Task goal: Considering only lines that hold the word "next", report how many there are in the listing below, as a single number.

Supplied material:
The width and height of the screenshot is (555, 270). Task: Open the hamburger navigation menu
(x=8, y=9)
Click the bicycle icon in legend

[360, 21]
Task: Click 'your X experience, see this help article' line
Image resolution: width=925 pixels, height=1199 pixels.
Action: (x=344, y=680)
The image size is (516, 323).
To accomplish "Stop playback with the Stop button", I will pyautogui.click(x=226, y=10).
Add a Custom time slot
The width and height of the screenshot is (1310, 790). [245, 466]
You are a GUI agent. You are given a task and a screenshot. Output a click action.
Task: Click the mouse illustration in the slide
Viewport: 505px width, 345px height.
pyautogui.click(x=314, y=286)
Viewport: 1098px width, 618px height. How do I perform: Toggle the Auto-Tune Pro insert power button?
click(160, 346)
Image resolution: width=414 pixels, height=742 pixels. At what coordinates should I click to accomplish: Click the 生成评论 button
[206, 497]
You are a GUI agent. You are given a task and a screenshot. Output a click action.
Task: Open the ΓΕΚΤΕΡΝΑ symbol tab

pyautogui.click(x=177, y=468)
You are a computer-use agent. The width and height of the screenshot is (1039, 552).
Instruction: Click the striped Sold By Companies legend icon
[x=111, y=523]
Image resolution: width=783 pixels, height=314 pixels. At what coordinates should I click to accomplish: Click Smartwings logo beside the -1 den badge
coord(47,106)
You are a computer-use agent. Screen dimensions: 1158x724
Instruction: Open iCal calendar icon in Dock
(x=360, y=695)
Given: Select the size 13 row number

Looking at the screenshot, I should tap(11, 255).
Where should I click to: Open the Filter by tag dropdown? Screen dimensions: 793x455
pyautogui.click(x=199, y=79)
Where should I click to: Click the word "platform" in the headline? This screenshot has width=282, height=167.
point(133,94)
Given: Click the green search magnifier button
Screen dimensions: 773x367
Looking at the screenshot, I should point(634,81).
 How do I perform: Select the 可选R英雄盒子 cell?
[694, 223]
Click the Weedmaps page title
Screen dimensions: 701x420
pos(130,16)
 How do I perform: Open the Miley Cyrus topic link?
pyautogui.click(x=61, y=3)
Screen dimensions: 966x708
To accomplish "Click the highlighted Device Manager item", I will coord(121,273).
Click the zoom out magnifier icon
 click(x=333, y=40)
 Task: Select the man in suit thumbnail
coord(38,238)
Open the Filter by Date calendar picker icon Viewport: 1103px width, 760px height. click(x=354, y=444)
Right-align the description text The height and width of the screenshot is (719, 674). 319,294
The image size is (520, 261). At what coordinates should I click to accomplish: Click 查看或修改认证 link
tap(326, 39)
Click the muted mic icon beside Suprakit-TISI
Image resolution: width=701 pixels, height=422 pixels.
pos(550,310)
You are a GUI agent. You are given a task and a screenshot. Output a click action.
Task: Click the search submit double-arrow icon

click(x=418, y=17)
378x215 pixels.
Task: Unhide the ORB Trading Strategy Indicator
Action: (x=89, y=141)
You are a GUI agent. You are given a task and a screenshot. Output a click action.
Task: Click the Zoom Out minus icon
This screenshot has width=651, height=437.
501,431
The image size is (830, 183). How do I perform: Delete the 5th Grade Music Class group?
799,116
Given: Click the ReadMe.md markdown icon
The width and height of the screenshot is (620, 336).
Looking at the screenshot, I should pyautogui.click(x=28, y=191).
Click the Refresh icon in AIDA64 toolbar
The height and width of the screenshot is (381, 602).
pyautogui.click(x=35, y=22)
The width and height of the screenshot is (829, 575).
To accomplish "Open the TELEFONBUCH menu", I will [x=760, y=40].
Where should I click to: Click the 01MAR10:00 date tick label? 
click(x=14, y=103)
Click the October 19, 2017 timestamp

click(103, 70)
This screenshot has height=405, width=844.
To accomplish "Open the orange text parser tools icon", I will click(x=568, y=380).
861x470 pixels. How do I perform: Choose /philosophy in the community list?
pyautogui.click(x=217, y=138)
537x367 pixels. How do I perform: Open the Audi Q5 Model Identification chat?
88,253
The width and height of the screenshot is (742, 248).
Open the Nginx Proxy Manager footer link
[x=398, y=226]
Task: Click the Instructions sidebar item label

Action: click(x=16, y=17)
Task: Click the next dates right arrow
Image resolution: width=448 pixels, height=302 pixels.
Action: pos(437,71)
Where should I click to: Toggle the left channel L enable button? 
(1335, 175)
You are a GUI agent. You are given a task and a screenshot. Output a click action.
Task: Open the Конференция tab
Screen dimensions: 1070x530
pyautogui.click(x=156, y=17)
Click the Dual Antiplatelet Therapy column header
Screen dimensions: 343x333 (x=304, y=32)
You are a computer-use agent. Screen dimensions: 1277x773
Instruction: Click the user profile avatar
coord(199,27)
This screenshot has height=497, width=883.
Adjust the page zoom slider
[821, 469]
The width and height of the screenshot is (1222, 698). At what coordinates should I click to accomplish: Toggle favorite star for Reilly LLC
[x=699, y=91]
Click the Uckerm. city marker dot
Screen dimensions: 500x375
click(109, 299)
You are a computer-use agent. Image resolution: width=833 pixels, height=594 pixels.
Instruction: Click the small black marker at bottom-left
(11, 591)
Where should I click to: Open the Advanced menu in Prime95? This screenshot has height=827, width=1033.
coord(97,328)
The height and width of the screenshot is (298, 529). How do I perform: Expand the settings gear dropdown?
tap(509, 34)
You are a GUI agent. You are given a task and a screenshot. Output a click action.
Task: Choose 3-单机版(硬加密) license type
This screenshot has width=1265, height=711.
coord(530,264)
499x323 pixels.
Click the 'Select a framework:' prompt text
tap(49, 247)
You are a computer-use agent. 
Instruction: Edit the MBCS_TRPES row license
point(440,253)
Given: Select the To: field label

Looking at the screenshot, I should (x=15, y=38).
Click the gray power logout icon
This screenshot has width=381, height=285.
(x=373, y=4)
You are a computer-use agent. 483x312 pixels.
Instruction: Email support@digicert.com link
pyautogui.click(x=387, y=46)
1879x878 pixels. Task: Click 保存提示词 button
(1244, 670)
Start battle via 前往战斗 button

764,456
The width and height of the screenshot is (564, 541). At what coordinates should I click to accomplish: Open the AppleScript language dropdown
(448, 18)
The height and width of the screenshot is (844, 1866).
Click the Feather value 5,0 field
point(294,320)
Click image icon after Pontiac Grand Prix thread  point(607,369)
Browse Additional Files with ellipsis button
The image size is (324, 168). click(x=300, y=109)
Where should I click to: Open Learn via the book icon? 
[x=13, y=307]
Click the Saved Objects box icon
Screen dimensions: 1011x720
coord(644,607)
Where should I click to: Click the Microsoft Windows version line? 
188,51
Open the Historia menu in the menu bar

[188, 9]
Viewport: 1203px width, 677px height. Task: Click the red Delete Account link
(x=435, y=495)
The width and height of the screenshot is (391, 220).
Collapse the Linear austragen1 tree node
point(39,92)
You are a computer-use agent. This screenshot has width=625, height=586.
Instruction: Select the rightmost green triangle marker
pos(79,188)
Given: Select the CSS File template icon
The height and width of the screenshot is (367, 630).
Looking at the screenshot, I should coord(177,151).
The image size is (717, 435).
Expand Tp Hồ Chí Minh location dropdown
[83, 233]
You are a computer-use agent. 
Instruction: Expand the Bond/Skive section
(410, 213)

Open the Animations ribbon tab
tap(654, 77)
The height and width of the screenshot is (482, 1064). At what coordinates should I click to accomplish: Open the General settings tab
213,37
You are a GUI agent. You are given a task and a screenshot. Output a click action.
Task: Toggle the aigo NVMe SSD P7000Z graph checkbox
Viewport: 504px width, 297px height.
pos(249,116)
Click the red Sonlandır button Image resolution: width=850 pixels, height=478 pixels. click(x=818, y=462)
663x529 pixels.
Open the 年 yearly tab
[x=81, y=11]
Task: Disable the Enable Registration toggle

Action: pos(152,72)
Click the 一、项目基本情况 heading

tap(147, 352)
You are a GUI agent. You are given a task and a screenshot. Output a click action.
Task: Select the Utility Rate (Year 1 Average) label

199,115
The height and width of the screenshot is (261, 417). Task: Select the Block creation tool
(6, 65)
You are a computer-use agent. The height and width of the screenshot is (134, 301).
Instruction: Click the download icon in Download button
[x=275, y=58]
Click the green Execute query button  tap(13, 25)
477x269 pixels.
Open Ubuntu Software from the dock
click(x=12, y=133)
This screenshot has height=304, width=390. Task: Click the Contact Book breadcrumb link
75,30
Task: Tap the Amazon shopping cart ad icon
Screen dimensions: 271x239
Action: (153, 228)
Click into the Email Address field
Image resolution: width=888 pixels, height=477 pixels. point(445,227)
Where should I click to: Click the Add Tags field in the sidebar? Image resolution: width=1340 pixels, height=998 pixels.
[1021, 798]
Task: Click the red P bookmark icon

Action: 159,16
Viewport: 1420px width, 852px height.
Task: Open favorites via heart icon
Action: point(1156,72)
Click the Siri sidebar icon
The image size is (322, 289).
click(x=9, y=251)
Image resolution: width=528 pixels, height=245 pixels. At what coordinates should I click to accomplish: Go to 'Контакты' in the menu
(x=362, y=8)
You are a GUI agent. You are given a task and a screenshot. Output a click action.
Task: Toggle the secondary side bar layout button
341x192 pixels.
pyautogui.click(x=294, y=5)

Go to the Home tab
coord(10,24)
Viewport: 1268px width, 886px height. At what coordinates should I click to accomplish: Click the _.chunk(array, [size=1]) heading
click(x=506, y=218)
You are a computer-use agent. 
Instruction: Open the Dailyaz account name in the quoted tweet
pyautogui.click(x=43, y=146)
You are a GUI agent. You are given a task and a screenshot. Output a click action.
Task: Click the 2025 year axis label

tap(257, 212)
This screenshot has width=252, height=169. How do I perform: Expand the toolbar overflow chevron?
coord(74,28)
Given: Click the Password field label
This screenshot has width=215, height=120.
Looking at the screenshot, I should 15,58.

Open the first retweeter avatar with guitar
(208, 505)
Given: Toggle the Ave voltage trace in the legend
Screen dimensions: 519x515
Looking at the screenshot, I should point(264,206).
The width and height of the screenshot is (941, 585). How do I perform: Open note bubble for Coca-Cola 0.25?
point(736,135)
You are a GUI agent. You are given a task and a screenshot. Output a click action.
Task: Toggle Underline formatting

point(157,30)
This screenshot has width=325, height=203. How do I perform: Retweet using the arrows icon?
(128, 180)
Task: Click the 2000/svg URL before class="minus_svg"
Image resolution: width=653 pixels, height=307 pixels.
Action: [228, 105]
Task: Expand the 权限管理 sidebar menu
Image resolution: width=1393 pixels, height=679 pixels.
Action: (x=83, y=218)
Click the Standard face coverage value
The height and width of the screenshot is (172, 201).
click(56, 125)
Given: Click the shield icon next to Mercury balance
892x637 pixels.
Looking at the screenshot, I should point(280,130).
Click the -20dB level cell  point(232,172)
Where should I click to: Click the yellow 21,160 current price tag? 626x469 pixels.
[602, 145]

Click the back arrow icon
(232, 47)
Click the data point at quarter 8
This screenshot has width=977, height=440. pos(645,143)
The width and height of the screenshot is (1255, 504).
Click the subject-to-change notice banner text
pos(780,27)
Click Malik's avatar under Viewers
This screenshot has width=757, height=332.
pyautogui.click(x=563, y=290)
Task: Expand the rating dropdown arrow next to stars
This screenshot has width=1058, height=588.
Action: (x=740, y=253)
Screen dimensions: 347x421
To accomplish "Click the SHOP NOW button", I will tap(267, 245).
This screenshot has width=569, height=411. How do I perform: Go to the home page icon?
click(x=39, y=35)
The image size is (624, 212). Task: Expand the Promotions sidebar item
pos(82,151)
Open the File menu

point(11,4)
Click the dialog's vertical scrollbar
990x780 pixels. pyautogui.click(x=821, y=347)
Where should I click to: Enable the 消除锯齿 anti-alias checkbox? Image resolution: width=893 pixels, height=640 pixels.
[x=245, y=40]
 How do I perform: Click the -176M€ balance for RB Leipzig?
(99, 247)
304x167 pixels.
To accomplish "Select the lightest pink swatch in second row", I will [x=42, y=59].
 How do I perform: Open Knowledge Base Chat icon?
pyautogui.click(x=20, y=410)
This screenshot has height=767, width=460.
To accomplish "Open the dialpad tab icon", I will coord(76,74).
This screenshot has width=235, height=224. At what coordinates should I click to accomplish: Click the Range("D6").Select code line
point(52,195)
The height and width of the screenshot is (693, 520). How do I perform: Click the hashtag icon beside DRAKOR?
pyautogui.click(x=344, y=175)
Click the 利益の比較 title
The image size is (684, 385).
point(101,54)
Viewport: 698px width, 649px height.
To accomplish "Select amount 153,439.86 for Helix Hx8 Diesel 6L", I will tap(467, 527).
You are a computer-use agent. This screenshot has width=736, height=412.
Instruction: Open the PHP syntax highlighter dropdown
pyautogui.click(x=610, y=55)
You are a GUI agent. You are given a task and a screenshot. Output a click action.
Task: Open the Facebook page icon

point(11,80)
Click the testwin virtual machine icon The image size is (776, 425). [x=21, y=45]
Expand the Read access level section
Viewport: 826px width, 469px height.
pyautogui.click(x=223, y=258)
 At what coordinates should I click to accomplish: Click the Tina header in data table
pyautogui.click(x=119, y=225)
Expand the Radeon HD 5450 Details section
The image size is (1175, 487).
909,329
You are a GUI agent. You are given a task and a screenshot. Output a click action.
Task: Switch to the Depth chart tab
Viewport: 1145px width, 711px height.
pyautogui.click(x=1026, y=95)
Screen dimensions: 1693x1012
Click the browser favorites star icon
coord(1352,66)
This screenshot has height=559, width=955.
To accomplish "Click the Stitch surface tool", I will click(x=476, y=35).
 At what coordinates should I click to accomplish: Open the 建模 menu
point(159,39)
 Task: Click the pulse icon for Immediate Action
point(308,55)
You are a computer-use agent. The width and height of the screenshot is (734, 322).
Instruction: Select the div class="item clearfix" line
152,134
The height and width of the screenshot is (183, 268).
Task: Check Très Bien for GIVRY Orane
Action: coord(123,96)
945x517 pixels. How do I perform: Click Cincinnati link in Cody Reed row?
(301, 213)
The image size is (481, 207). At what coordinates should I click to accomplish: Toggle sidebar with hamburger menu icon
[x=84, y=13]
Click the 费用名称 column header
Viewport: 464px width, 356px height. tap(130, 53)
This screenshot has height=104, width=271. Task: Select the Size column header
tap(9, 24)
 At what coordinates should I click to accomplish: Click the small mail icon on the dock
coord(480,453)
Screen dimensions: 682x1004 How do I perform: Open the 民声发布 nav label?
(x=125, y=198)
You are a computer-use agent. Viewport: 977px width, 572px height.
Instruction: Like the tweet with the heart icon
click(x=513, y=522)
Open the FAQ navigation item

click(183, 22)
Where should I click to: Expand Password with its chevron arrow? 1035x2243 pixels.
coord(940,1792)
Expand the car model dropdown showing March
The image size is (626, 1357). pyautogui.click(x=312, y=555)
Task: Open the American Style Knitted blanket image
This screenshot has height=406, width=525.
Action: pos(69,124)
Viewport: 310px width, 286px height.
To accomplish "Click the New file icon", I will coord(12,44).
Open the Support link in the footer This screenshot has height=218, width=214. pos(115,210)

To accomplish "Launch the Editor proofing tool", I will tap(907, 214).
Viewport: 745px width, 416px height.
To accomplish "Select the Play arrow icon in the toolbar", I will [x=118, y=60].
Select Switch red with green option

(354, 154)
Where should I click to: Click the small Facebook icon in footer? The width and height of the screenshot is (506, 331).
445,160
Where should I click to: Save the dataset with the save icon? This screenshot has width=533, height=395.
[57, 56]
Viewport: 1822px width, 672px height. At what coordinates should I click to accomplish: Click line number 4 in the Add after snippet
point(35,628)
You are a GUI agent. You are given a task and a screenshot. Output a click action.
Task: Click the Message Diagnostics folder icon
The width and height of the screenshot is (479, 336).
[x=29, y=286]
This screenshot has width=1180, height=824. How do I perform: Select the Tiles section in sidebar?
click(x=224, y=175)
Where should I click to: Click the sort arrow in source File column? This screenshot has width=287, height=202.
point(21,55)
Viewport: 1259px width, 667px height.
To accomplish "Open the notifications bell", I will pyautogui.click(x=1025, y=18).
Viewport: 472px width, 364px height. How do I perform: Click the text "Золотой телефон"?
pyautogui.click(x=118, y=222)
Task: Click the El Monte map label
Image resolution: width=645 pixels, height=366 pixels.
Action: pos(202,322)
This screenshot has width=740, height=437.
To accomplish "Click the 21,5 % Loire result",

Answer below: 3